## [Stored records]
- - - - -

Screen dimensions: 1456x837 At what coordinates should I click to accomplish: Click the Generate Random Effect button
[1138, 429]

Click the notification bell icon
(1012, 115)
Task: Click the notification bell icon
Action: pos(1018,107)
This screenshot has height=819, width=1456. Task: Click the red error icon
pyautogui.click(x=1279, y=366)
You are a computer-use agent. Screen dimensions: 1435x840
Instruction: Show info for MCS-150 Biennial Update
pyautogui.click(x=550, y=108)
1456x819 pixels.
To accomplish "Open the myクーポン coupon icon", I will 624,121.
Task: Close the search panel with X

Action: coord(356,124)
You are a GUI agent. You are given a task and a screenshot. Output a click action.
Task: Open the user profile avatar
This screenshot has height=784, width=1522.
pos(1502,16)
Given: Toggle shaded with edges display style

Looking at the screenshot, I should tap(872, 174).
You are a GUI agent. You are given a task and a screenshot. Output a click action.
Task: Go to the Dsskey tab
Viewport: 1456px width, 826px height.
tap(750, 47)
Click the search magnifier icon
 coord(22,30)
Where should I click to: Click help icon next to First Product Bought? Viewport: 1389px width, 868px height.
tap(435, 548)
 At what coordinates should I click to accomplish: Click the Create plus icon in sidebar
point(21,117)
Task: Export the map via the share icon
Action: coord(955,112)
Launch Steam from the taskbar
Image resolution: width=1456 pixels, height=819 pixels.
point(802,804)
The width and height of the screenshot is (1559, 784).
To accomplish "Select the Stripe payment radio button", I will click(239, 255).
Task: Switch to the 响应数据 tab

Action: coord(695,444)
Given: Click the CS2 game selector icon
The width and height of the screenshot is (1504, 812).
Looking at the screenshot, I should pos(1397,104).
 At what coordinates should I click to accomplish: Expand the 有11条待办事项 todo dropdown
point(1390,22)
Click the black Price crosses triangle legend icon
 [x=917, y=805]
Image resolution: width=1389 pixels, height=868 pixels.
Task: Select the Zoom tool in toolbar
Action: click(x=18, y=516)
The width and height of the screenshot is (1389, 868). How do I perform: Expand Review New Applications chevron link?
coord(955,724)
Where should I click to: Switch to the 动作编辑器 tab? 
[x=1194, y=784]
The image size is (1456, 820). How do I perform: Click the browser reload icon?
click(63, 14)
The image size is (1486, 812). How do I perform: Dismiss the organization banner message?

- - - - -

## [TASK TO COMPLETE]
Please retype all of the data above exactly as written.

## [FINISHED EXERCISE]
Screen dimensions: 1456x837 At what coordinates should I click to accomplish: Click the Generate Random Effect button
[1138, 429]

Click the notification bell icon
(1012, 115)
Task: Click the notification bell icon
Action: pos(1018,107)
This screenshot has height=819, width=1456. Task: Click the red error icon
pyautogui.click(x=1279, y=366)
You are a computer-use agent. Screen dimensions: 1435x840
Instruction: Show info for MCS-150 Biennial Update
pyautogui.click(x=550, y=108)
1456x819 pixels.
To accomplish "Open the myクーポン coupon icon", I will 624,121.
Task: Close the search panel with X

Action: coord(356,124)
You are a GUI agent. You are given a task and a screenshot. Output a click action.
Task: Open the user profile avatar
This screenshot has height=784, width=1522.
pos(1502,16)
Given: Toggle shaded with edges display style

Looking at the screenshot, I should tap(872, 174).
You are a GUI agent. You are given a task and a screenshot. Output a click action.
Task: Go to the Dsskey tab
Viewport: 1456px width, 826px height.
tap(750, 47)
Click the search magnifier icon
 coord(22,30)
Where should I click to: Click help icon next to First Product Bought? Viewport: 1389px width, 868px height.
tap(435, 548)
 At what coordinates should I click to accomplish: Click the Create plus icon in sidebar
point(21,117)
Task: Export the map via the share icon
Action: coord(955,112)
Launch Steam from the taskbar
Image resolution: width=1456 pixels, height=819 pixels.
point(802,804)
The width and height of the screenshot is (1559, 784).
To accomplish "Select the Stripe payment radio button", I will click(239, 255).
Task: Switch to the 响应数据 tab

Action: coord(695,444)
Given: Click the CS2 game selector icon
The width and height of the screenshot is (1504, 812).
Looking at the screenshot, I should pos(1397,104).
 At what coordinates should I click to accomplish: Expand the 有11条待办事项 todo dropdown
point(1390,22)
Click the black Price crosses triangle legend icon
 [x=917, y=805]
Image resolution: width=1389 pixels, height=868 pixels.
Task: Select the Zoom tool in toolbar
Action: click(x=18, y=516)
The width and height of the screenshot is (1389, 868). How do I perform: Expand Review New Applications chevron link?
coord(955,724)
Where should I click to: Switch to the 动作编辑器 tab? 
[x=1194, y=784]
The image size is (1456, 820). How do I perform: Click the browser reload icon?
click(63, 14)
The image size is (1486, 812). How do I perform: Dismiss the organization banner message?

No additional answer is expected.